Kirchick finishes his list of “crises” with a chapter on Greece, which, like the country, is dull and pointless, not to mention that Greece is totally peripheral to Europe; and a chapter on Ukraine, about which Kirchick doesn’t care except that if Putin manages to dominate Ukraine, it “would signal a decisive blow against the values of liberalism,” and therefore cause Kirchick’s head, already in terrible pain from Brexit, to explode.

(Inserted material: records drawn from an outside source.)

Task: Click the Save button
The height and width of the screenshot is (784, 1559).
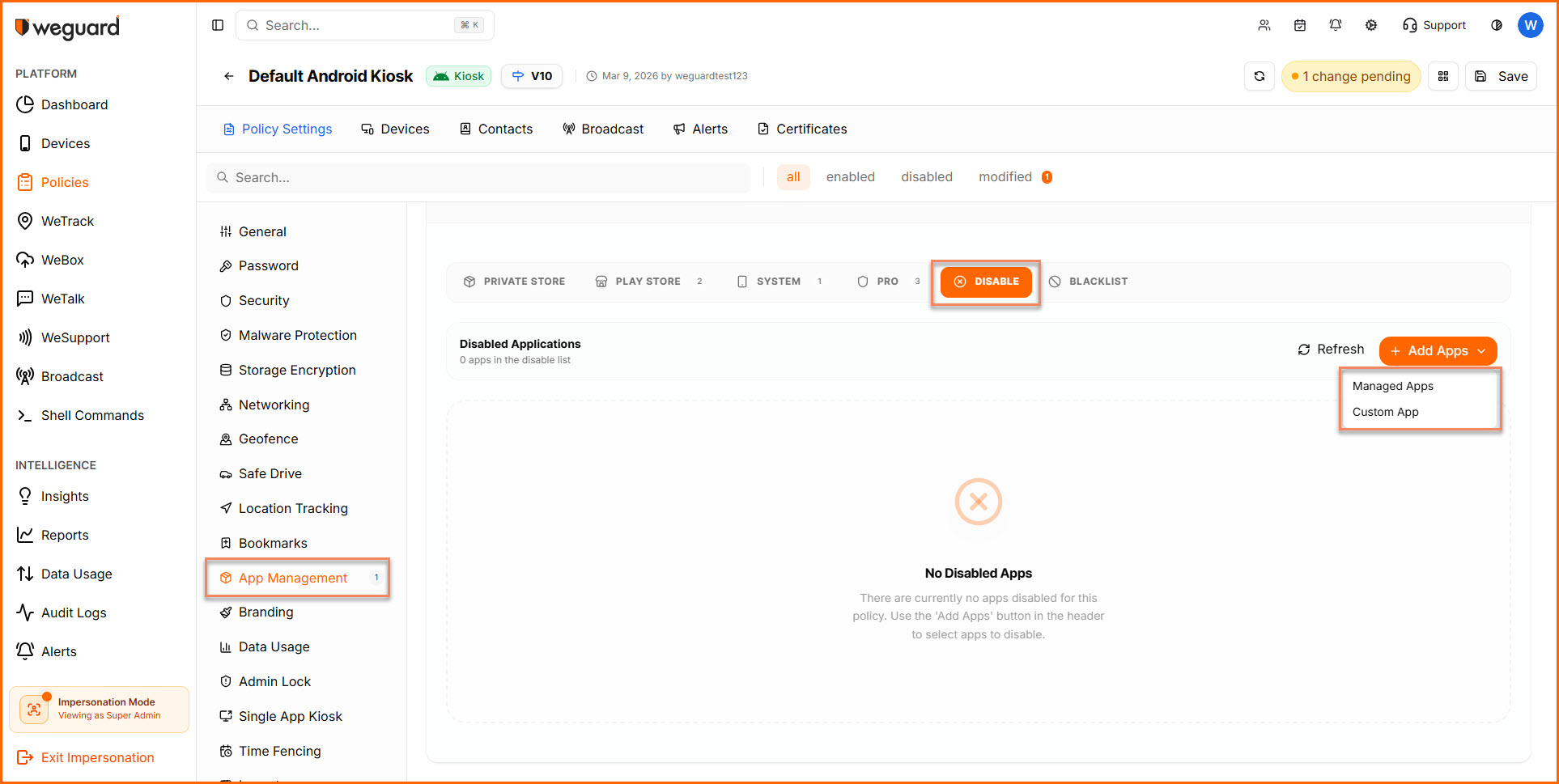Action: click(x=1502, y=76)
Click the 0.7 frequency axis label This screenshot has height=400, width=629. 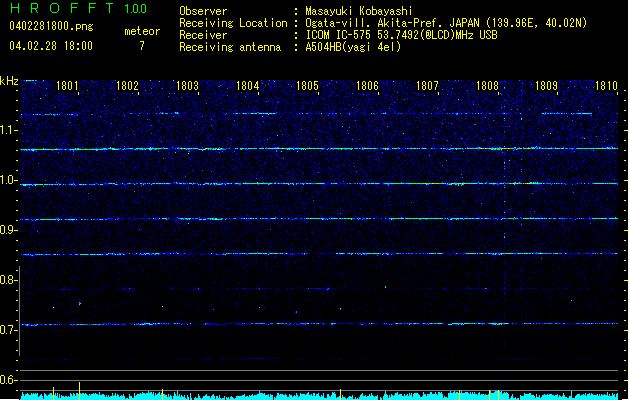click(x=8, y=329)
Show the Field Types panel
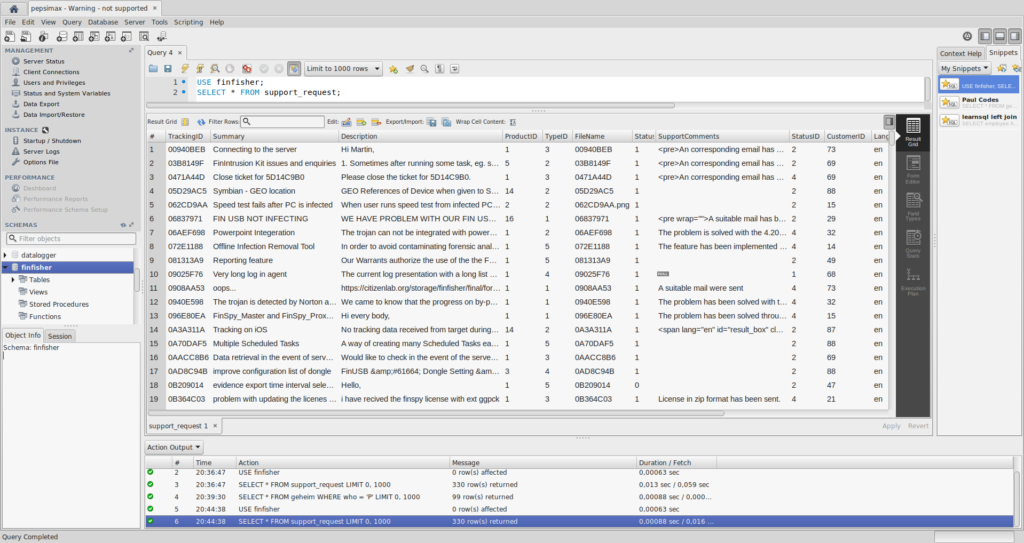The width and height of the screenshot is (1024, 543). pyautogui.click(x=912, y=208)
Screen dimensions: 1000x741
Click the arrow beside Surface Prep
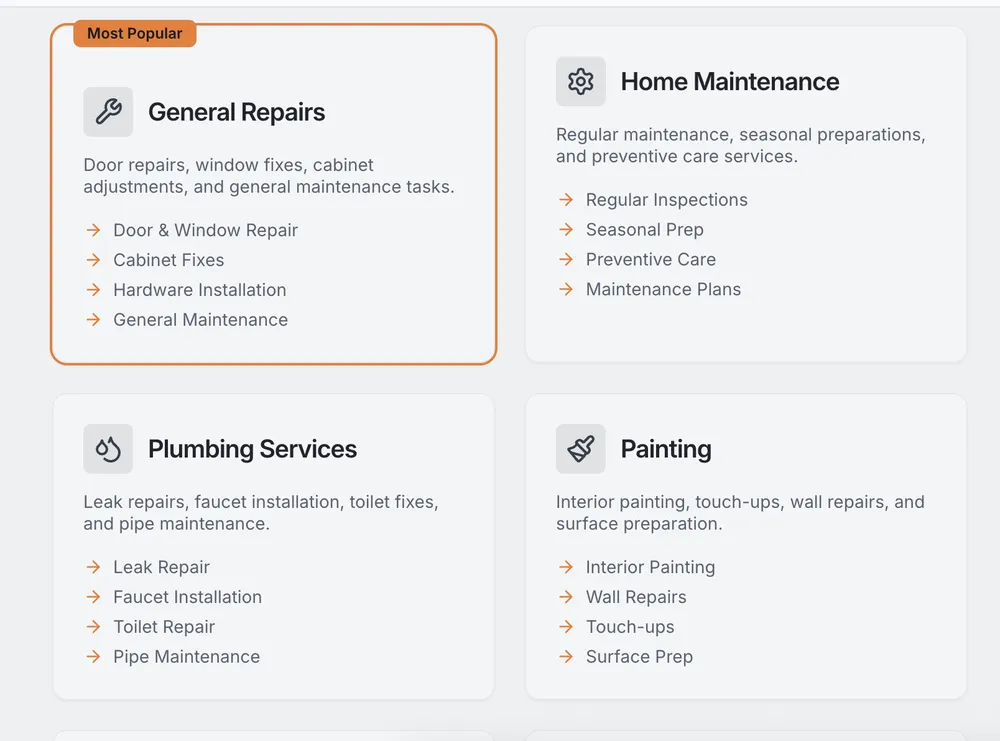point(565,657)
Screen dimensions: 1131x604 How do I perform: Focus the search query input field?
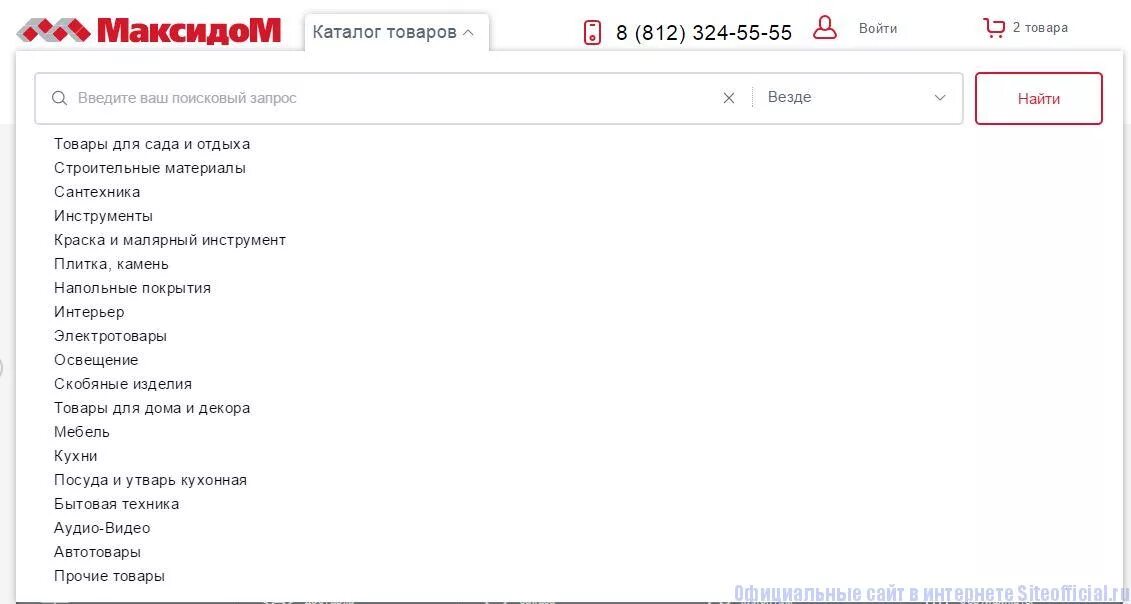coord(395,98)
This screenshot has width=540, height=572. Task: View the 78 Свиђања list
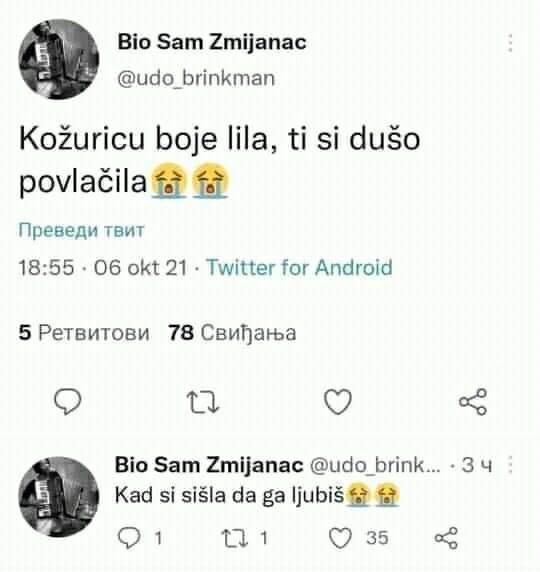(232, 333)
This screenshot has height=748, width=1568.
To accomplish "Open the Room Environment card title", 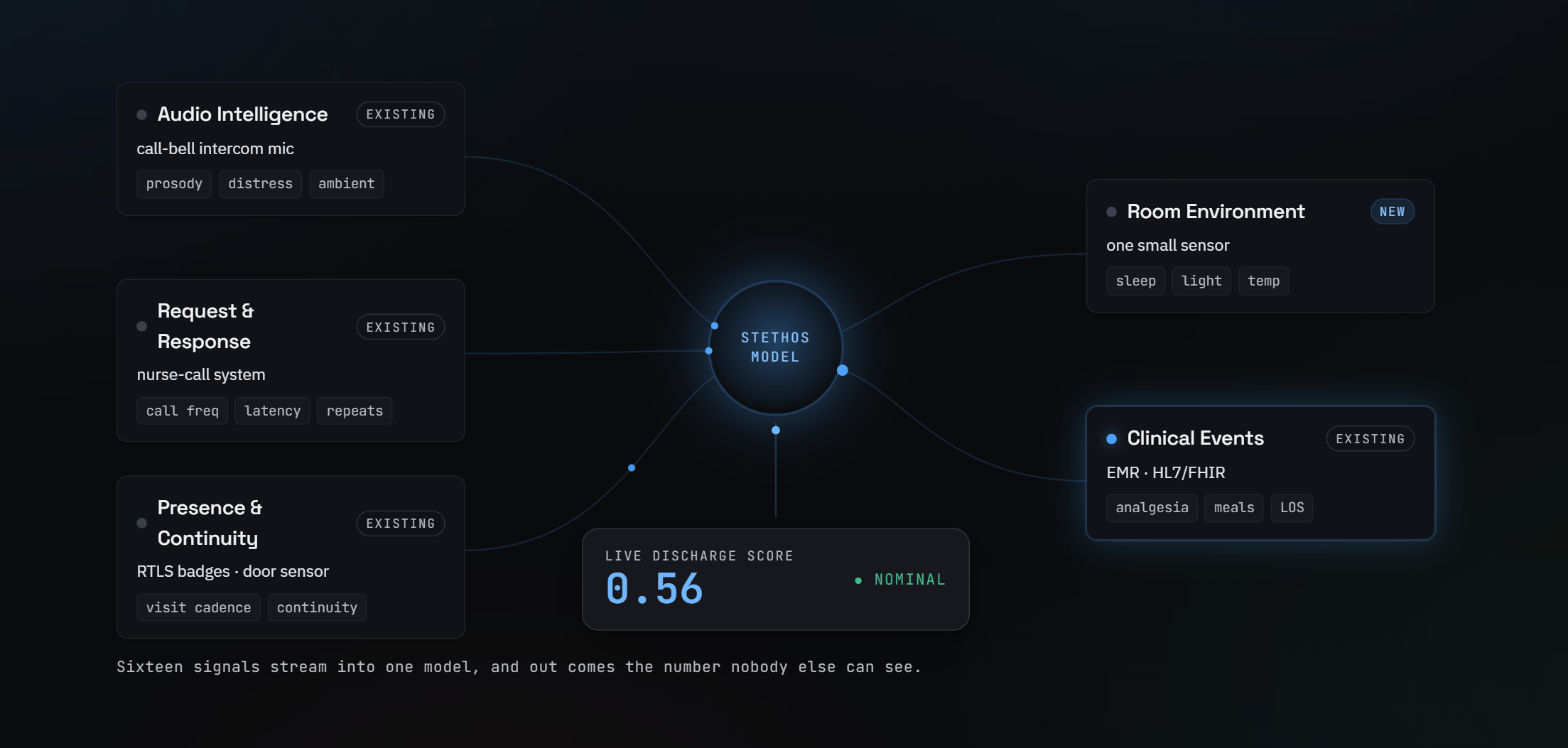I will (1216, 212).
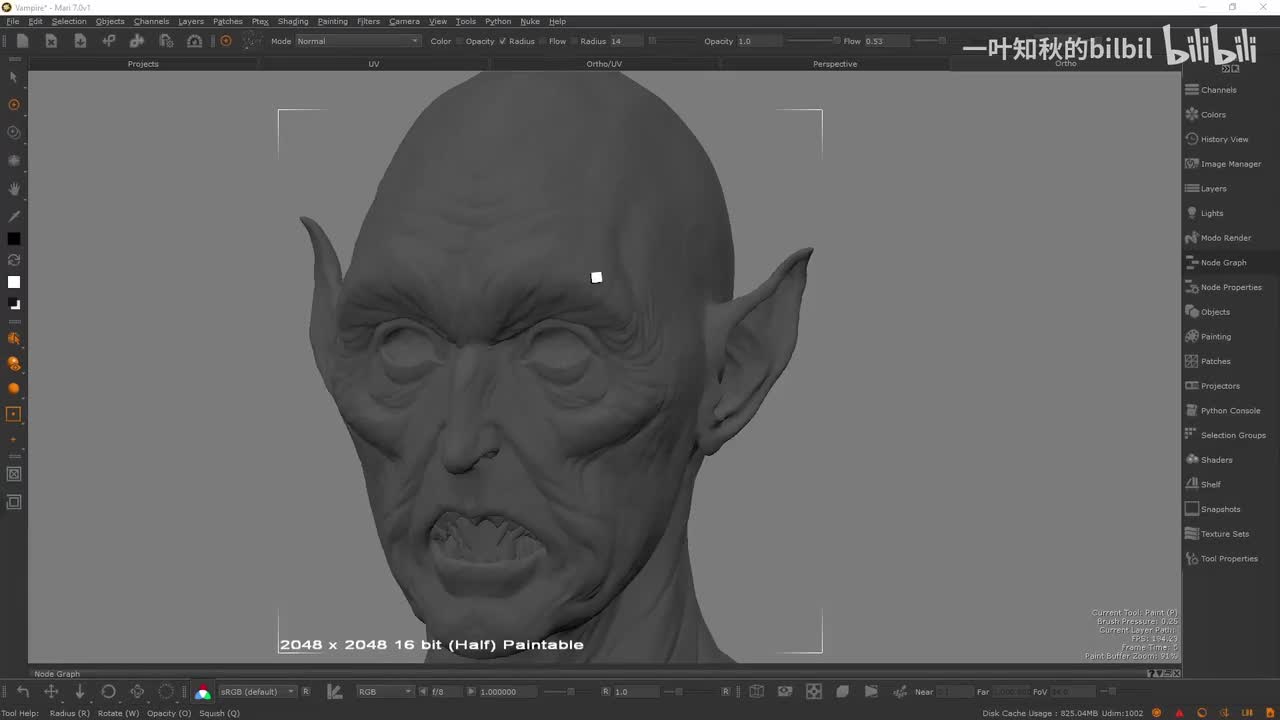
Task: Expand the sRGB (default) colorspace dropdown
Action: point(258,691)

And, tellingly, Kirchick ends the book with a paean to Europe. Not to any of its historical glory, beauty and innumerable accomplishments, of course, such as leading the world in all ways for hundreds of years. Rather, to Europe as represented today by “a bearded Austrian drag queen named Conchita Wurst [who] won the 2014 Eurovision Song Contest, provoking denunciations of European decadence and depravity from Russia and other predictably reactionary quarters.” But, to Kirchick, “it was heartening to see a wide-ranging assemblage of European voices rise up in her [sic] defense and assert, yes, this is a product of European ingenuity and pluralism and we are proud.” If this is what Kirchick has to offer, it is no wonder that he feels the ground slipping away from under him and fears a supposed “dark age.” For the reality is, if history teaches us anything (it has not taught James Kirchick anything), it is that any society which thinks its highest accomplishment is to celebrate the pop songs of sexual deviants is not long for this world, and it should rightly fear that its future is more in the mold of Vladimir Putin that the repulsive Conchita Wurst.